Your task
Render the data as a Markdown table with the columns "Row" and "Line," covering everything from the line containing "Task: Click the volume speaker icon" down to the last line of the data, both included, and omitting blank lines.

(Saved entries)
————————

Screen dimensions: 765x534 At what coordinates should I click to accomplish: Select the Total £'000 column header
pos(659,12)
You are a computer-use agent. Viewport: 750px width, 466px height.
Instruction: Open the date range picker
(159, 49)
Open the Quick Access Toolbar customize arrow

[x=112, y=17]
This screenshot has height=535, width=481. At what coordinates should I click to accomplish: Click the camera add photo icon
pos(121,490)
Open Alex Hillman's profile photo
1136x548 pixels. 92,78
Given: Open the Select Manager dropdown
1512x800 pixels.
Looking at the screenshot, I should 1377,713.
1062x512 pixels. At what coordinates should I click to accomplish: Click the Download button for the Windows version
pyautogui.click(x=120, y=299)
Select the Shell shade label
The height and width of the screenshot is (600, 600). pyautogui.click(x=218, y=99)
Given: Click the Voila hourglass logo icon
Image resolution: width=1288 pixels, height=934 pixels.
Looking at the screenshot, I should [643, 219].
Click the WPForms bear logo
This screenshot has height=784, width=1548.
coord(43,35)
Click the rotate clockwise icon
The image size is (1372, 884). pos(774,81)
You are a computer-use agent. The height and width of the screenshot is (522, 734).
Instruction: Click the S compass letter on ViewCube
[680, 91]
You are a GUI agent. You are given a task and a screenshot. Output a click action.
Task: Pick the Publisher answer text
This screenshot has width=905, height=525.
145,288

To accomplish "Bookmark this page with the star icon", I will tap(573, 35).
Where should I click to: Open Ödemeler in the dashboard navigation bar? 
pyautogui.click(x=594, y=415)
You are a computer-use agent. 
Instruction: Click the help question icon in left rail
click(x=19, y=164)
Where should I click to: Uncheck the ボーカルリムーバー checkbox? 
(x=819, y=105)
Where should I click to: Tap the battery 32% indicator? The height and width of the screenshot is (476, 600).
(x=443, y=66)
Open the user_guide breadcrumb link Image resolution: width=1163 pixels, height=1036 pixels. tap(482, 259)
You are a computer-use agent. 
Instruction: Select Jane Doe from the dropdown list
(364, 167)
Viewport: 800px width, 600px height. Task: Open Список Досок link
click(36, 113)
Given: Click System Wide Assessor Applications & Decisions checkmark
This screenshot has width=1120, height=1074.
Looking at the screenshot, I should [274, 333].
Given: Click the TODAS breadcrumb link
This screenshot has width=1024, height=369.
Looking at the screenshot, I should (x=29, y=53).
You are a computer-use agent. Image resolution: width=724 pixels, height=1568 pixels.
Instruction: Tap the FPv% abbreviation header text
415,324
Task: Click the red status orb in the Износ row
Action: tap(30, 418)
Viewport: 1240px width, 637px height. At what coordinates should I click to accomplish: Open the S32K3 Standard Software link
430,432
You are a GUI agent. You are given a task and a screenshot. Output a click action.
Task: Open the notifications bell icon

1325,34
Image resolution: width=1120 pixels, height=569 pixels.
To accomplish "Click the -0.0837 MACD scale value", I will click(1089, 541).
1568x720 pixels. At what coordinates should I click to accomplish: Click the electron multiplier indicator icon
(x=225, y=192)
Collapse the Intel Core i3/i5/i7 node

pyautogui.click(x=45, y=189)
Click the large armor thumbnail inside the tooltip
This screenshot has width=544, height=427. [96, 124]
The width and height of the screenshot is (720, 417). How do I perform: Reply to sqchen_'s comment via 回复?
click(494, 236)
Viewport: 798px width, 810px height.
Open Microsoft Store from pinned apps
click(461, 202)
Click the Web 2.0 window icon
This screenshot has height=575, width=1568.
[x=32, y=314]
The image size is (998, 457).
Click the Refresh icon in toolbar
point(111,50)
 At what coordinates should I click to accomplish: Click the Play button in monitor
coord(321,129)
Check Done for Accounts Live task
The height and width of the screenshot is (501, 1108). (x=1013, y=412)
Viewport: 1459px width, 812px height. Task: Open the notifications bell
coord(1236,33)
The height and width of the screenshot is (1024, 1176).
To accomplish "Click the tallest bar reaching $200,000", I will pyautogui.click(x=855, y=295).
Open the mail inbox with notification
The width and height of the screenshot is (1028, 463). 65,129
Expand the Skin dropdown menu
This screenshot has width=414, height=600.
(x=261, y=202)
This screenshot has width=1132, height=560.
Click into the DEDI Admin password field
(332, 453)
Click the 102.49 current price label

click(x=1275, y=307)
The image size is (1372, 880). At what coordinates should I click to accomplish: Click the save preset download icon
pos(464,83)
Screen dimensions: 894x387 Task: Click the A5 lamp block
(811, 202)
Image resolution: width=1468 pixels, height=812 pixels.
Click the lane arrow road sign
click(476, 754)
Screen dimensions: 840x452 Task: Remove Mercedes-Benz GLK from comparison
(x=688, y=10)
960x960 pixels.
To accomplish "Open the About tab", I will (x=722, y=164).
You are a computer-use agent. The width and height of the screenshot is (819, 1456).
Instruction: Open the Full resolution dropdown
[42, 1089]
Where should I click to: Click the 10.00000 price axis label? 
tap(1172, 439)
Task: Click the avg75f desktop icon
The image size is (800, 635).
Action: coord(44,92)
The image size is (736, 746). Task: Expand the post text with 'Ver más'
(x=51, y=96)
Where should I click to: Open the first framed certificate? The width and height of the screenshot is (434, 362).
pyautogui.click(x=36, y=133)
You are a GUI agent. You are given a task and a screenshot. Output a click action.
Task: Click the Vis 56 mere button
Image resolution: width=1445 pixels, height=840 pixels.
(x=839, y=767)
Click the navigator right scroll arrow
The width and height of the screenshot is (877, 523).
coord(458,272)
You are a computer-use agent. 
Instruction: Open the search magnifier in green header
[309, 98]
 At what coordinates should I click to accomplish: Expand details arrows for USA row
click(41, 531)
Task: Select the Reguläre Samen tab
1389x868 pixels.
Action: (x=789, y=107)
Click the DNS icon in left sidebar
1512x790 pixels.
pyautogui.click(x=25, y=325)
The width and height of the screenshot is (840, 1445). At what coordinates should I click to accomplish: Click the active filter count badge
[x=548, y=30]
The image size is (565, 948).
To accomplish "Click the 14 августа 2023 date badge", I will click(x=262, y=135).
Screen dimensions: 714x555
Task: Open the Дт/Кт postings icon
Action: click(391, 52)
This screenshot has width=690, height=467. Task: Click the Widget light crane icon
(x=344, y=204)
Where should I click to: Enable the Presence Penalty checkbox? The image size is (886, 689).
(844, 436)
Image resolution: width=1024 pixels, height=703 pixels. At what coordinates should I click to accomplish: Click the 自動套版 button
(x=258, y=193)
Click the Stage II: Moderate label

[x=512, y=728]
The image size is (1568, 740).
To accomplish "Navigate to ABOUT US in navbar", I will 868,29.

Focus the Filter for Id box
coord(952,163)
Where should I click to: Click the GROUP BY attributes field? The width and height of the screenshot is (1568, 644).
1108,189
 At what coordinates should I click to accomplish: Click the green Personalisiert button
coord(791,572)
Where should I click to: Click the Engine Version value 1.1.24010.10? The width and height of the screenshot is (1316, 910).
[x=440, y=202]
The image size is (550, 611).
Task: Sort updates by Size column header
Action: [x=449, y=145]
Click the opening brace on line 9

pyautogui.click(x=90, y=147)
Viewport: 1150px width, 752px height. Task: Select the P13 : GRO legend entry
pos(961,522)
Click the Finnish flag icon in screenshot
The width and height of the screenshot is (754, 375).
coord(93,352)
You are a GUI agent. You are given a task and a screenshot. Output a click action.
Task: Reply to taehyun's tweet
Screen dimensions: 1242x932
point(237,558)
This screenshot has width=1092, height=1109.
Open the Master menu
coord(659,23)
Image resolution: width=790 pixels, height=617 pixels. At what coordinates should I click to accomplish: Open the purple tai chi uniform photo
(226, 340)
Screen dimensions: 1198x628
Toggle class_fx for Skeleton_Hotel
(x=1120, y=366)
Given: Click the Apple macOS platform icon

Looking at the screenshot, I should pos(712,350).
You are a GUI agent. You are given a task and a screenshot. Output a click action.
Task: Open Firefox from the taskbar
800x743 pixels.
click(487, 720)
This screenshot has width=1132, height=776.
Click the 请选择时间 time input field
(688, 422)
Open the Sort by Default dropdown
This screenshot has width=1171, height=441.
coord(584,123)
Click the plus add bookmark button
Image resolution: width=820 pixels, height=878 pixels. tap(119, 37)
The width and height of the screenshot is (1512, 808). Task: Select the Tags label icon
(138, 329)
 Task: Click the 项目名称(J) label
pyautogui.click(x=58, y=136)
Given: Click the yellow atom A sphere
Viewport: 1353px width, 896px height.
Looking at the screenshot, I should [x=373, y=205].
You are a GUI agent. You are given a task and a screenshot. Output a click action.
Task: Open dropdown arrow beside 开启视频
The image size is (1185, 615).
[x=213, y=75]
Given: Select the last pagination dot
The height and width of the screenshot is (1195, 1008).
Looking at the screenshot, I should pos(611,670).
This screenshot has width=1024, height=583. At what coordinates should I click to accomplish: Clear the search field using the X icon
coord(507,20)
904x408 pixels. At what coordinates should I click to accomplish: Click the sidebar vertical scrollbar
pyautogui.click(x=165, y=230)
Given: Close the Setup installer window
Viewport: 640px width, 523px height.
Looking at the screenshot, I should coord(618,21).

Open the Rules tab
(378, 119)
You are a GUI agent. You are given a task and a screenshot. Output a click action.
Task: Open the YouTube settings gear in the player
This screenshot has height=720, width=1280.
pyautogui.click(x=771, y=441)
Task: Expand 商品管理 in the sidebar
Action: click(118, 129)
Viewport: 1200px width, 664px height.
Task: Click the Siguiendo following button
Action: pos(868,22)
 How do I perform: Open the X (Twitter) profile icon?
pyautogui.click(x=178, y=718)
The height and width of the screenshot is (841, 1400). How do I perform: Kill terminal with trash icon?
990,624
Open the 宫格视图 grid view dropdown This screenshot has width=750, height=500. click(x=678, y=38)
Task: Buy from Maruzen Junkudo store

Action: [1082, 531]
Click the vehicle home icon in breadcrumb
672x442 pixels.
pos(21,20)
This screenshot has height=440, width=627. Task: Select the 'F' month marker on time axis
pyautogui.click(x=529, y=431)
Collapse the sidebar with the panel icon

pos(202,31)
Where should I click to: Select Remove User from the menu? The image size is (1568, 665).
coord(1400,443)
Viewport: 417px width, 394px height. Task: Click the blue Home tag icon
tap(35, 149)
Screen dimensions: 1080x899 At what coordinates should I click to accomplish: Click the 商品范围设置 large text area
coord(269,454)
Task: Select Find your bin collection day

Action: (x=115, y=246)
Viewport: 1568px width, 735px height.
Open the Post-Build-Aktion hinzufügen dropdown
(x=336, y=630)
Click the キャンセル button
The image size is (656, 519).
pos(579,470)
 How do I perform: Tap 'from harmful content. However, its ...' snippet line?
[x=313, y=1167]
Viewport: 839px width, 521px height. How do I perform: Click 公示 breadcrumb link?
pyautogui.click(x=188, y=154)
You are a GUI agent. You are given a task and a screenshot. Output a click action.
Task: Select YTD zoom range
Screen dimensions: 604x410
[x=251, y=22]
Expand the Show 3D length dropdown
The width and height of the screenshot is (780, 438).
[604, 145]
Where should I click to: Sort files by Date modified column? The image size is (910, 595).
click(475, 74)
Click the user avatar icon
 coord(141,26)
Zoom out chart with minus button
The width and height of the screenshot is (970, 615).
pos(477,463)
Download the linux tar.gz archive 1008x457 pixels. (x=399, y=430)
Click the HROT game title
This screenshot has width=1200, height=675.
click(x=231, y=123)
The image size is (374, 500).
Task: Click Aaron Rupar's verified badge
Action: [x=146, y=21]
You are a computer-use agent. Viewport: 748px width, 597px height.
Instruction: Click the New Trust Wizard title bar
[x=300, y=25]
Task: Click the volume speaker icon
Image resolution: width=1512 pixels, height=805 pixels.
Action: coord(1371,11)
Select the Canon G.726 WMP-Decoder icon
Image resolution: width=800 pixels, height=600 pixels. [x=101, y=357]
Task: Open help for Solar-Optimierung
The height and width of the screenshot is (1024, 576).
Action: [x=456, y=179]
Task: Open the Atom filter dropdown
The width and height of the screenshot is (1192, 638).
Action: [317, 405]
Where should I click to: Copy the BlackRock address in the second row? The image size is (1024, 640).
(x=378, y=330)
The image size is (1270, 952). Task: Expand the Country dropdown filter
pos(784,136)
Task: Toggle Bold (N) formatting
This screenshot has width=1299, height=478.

————————

Result of the exercise
| Row | Line |
|---|---|
| 1 | Task: Click the volume speaker icon |
| 2 | Image resolution: width=1512 pixels, height=805 pixels. |
| 3 | Action: coord(1371,11) |
| 4 | Select the Canon G.726 WMP-Decoder icon |
| 5 | Image resolution: width=800 pixels, height=600 pixels. [x=101, y=357] |
| 6 | Task: Open help for Solar-Optimierung |
| 7 | The height and width of the screenshot is (1024, 576). |
| 8 | Action: [x=456, y=179] |
| 9 | Task: Open the Atom filter dropdown |
| 10 | The width and height of the screenshot is (1192, 638). |
| 11 | Action: [317, 405] |
| 12 | Where should I click to: Copy the BlackRock address in the second row? The image size is (1024, 640). |
| 13 | (x=378, y=330) |
| 14 | The image size is (1270, 952). Task: Expand the Country dropdown filter |
| 15 | pos(784,136) |
| 16 | Task: Toggle Bold (N) formatting |
| 17 | This screenshot has width=1299, height=478. |